Życie z łuszczycą bywa różne. Wszystko zależy od stopnia zaawansowania choroby oraz akceptacji. Nie da się tego przełożyć wprost proporcjonalnie do ilości występujących plamek.
Jeszcze kilka lat temu, kiedy nie akceptowałam choroby i miałam na ciele kilka plamek uważałam, że nie mogę zakładać ubrań odkrywających moje inne ciało.
Mistrz kamuflażu to było moje drugie imię.
Nie jedz tego! Unikaj tamtego! Nie stresuj się tym! Zacznij robić to!
Ciągłe zakazy, nakazy to był często dodatek do mojej codzienności.
Oczywiście, życie z łuszczycą wymagało ode mnie wprowadzenia kilku zmian, i dyscypliny, ale najważniejsza zmiana zaszła w mojej głowie. Ciągłe dążenie do pozbycia się łuszczycy wpędzało mnie w poczucie bezradności i zagubienia. 

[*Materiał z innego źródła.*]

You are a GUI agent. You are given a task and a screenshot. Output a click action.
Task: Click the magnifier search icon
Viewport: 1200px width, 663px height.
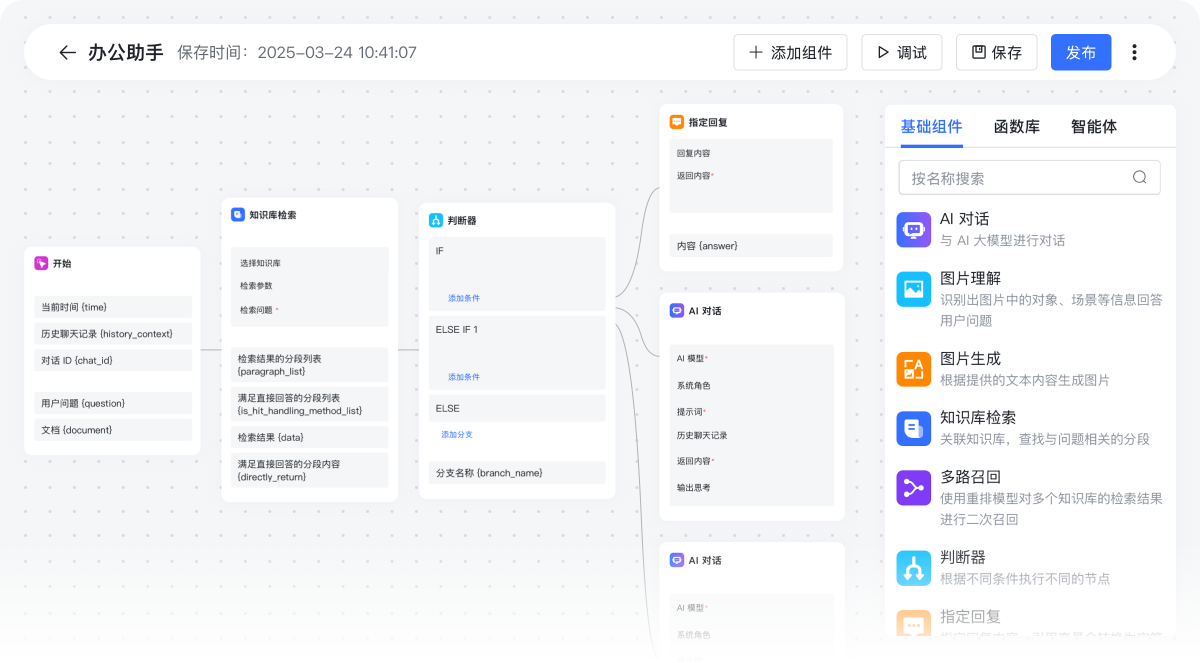pos(1139,178)
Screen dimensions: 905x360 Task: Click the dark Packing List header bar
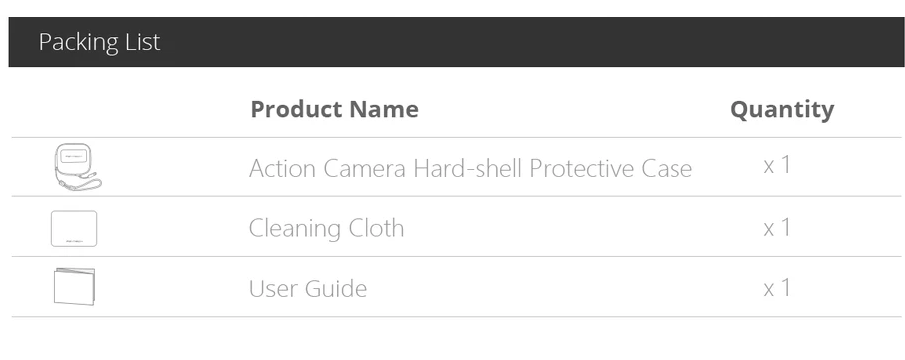457,42
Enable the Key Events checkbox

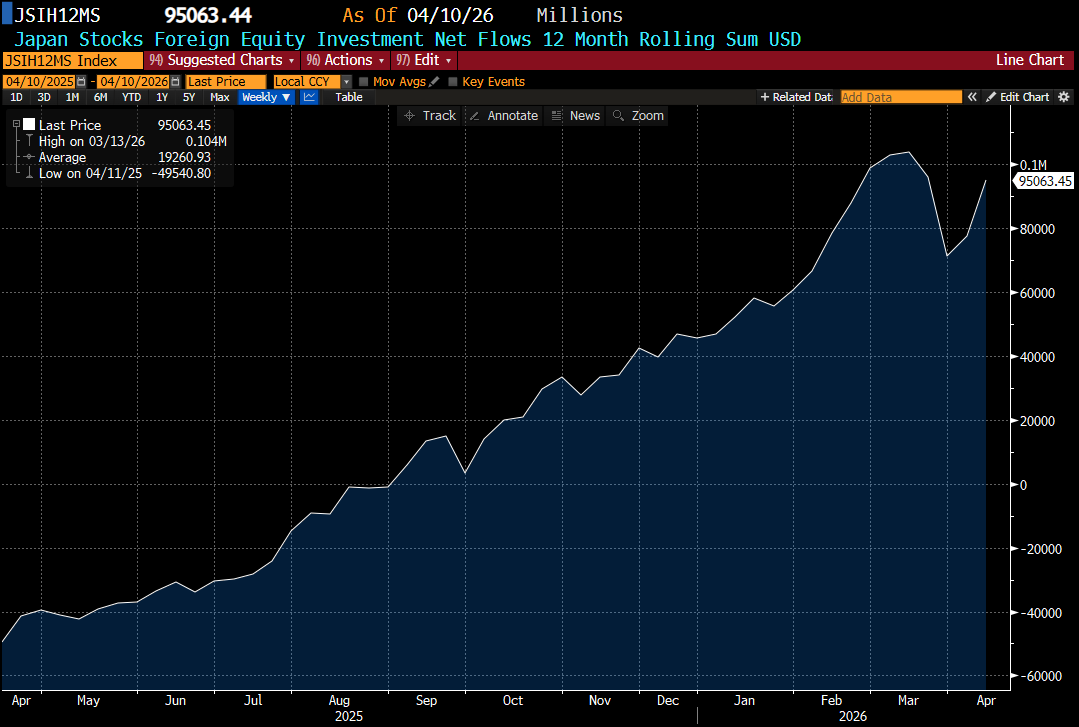[453, 81]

Kiedy zaakceptowałam chorobę zaczęłam bardziej ją rozumieć i świadomie podchodzić do swoich wyborów.
Choroba mnie już nie ogranicza. Korzystam z basenu, zakładam bikini na plażę i krótką sukienkę w upalny dzień. 
Oczywiście miewam gorsze dni, kiedy chcę się ukryć ale wiem, że to mija i po burzy zawsze wychodzi słońce.